Study Measurements and Biochemical Analysis
At each visit, medical history was obtained and a physical examination was performed. Height was measured with a wall-mounted stadiometer as the mean of 3 measurements and weight was measured to the nearest .1 kg with an electronic scale.
Imaging
Participants underwent noncontrast CT of the upper abdomen (GE Healthcare, Waukesha, WI, USA) in the supine position with the following scan parameters: tube voltage of 120 kV, tube current of 100 mA, slice thickness of 2.5 mm, field of view of 500 mm, and table height of 144 mm. All scans were performed with a calibration phantom (Mindways Software, Inc., Austin, TX, USA). Liver and spleen attenuation was measured by placing a circular region of interest (ROI) in the periphery of the right hepatic lobe, avoiding vessels or artifacts, and in the caudal pole of the spleen, respectively.
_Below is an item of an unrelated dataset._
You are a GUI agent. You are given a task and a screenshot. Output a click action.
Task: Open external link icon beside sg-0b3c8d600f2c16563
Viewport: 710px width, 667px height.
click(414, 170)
The size of the ROI was held constant at 200 mm2. Hepatic fat content was quantified by taking the attenuation measurement in Hounsfield units of the right liver lobe ROI and dividing it by the spleen Hounsfield units measurement and calculating the liver-to-spleen ratio (L/S ratio), where a lower L/S ratio indicates higher hepatic fat. Further, an L/S ratio <1 is indicative of hepatic steatosis (9, 10).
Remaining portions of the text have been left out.